Entertainment

These ‘Eyes’ we’ve seen before – and better

If press releases are to be believed, no Bulgarian play has ever received a major New York City production until now.

And if the Bug Company’s “The Eyes of Others” is any indication, there’s good reason why.

Ivan Dimitrov’s play, translated by Angela Rodel, is the sort of deadpan absurdist comedy so popular in Eastern Europe, where real life has long bordered on the surreal. But this depiction of the relationship between two alienated, unnamed businessmen, who meet for hours each day in an empty city square, seems overly familiar.

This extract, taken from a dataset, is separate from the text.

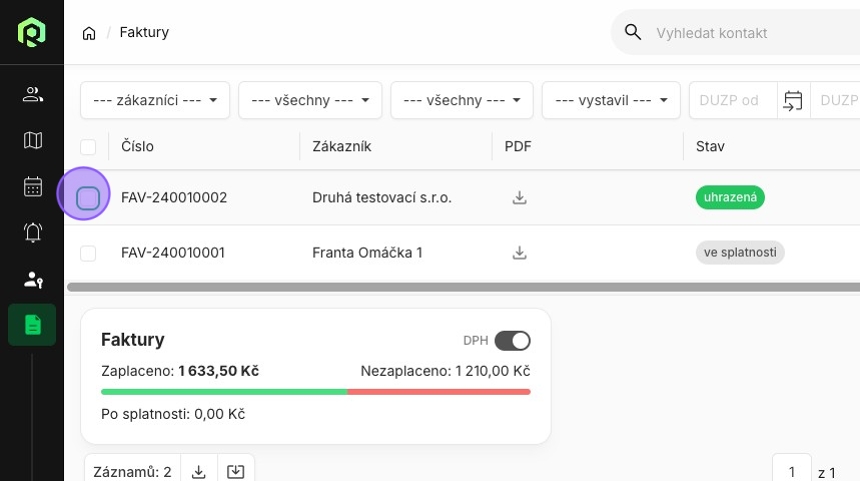Open invoice number FAV-240010002

tap(174, 198)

The play is a love story of sorts between the men (Evan Zes and Michael Frederic), whose daily sojourns clearly mean more to them than their jobs, of which we learn few details, or even their personal lives. When one is forced to stay home with a bad cold, his phone conversation with his lonely buddy is far more tender than his interactions with his neglected wife (Danielle Skraastad).

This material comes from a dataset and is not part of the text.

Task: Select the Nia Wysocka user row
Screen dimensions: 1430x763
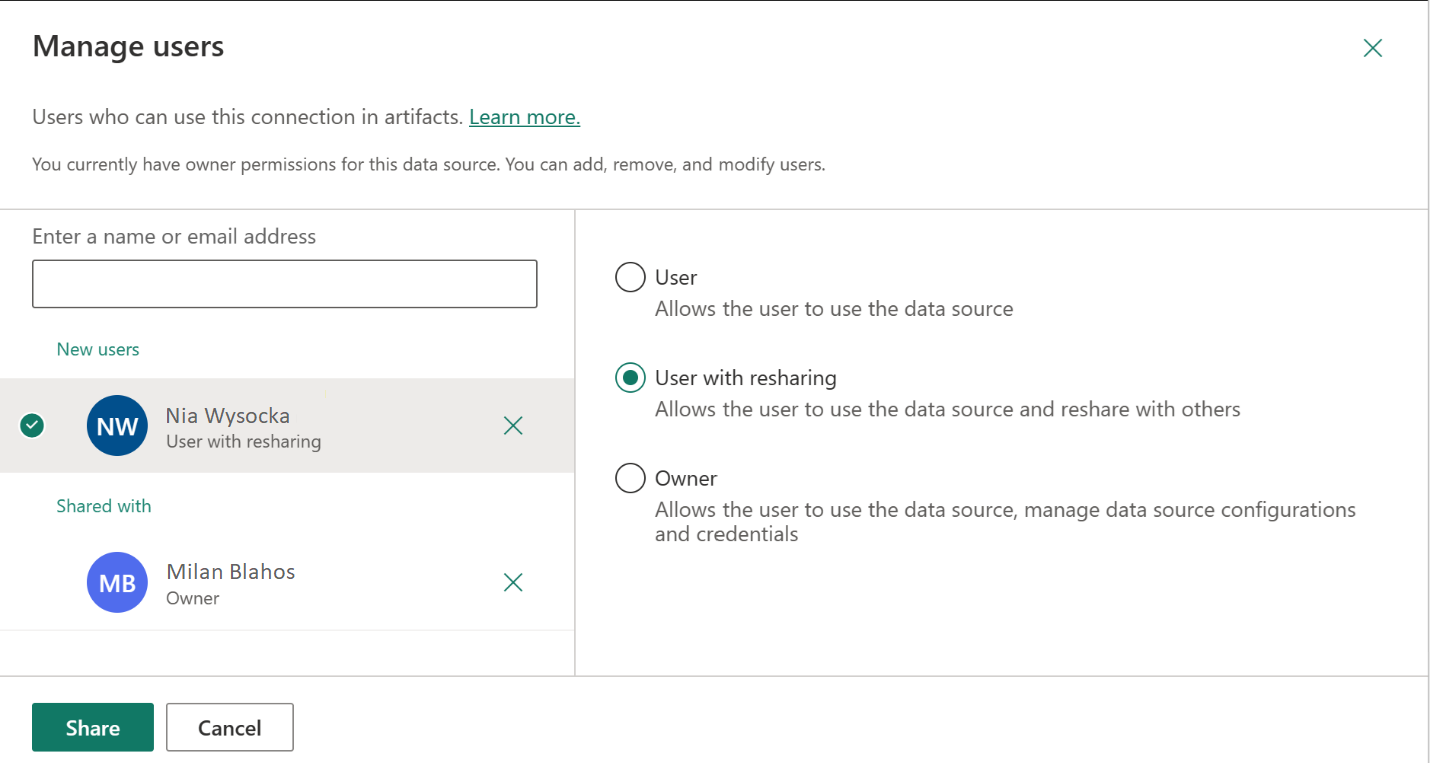Action: [300, 426]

“This single hour that I spend with you every Monday through Friday drives my week forward,” he tells him.

In his friend’s absence, the other man takes refuge from the cold in an underwear shop manned by a sexy shopgirl (a very funny Zoë Winters, of “4000 Miles”) whom he tries to impress by flashing his ultra-expensive Porsche watch.

There isn’t much more to the plot beyond the men’s desperate efforts to have a pizza delivered and their acknowledgment of the presence of a third (unseen) man who seems to be watching them from a distance. While there are a few genuinely amusing moments — the shopgirl tenderly caresses a briefs-clad sculpture of a male groin — most of the gags, like the old scatter-someone’s-ashes-in-the-wind scene, we’ve seen before.

“Happiness is possible only through the eyes of others,” someone says, in what passes for a half-baked attempt at profundity. Whether happiness is possible watching “The Eyes of Others” is another question.